Uma só pesquisa derrubou dois mitos ao mesmo tempo. O primeiro: no núcleo das células não ficam só os cromossomos, formados por proteínas e pelo DNA, como se pensou durante pelo menos 50 anos. Ali há também, como descobriram pesquisadores brasileiros e norte-americanos, uma rede de tubos que armazenam cálcio – elemento químico essencial para o funcionamento celular. “É a primeira vez que se demonstra que o núcleo contém organelas próprias”, comenta Maria de Fátima Leite, pesquisadora da Universidade Federal de Minas Gerais (UFMG) e co-autora desse trabalho, publicado em 22 abril na edição on line na Nature Cell Biology. Maria de Fátima e Michael Nathanson, da Universidade de Yale, Estados Unidos, verificaram que as tais organelas – ou compartimentos, chamados retículos nucleoplasmáticos – ocorrem pelo menos nas células do fígado. “É provável que as células do coração, dos músculos e do sistema nervoso também tenham essa estrutura”, diz ela.
A segunda idéia desfeita é que o núcleo receberia cálcio apenas do citoplasma, a porção gelatinosa que ocupa o espaço entre o núcleo e a membrana externa da célula. É no citoplasma que se encontram compartimentos de funções variadas, a exemplo do retículo endoplasmático liso, espécie de bolsa que guarda cálcio. Os achados dessa equipe sugerem que é possível que o cálcio atravesse a membrana do núcleo, mas não há mais como negar a aparente auto-suficiência do núcleo nesse elemento químico essencial na regulação da contração muscular, dos batimentos cardíacos, da secreção de hormônios, da multiplicação e diferenciação celular e da chamada plasticidade neuronal – a capacidade de o cérebro criar rotas alternativas para manter o corpo funcionando ou resgatar a memória. No núcleo, o cálcio pode mudar também a estrutura da molécula de DNA, ativar ou desativar genes.

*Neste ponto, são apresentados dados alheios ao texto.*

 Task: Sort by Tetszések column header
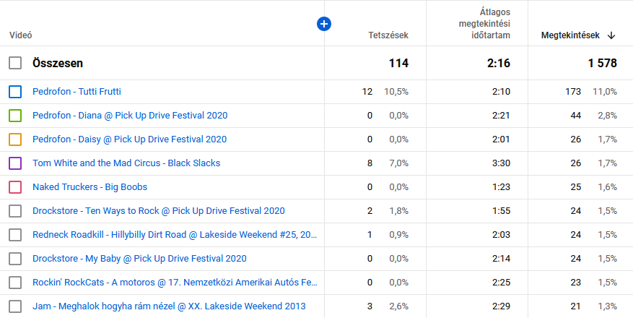pyautogui.click(x=388, y=35)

Citado na seção Editors’ Choice da Science de 9 de maio, o trabalho dos pesquisadores da UFMG e de Yale ajuda a entender como um só elemento químico – ainda que abundante no interior das células – consegue regular tantas funções celulares. O cálcio é liberado de modo seletivo – apenas quando o retículo nucleoplasmático é ativado – e assim determina uma ou outra resposta do núcleo. Depois, conduzido por moléculas transportadoras, o cálcio faz o percurso de volta: atravessa novamente os poros da membrana da rede de tubos e ali fica alojado até ser requisitado outra vez. “Se ficar livre no núcleo ou no citoplasma”, diz Maria de Fátima, “o cálcio aciona uma série de reações químicas que podem levar à morte celular.”
Para descobrir os depósitos de cálcio, os pesquisadores usaram proteínas que funcionam como sondas fluorescentes que, por afinidade química, aderem ao retículo endoplasmático. Só chegaram a essas conclusões e visualizaram os depósitos de cálcio do núcleo por terem usado um microscópio de dois fótons, que, além de uma resolução altíssima, causa menos danos às células que outras técnicas. Há poucos equipamentos desse tipo no mundo – um deles está no laboratório de Nathanson, com quem a pesquisadora brasileira começou a colaborar há dois anos. O trabalho que fizeram juntos não sugere apenas ajustes nos livros-texto, nos quais o núcleo aparece como espaço único dos cromossomos. Afeta também a pesquisa de medicamentos – como os usados contra hipertensão ou na regeneração do fígado – cujos efeitos colaterais poderiam ser amenizados à medida que atuem de modo mais preciso no cálcio do núcleo ou do citoplasma das células.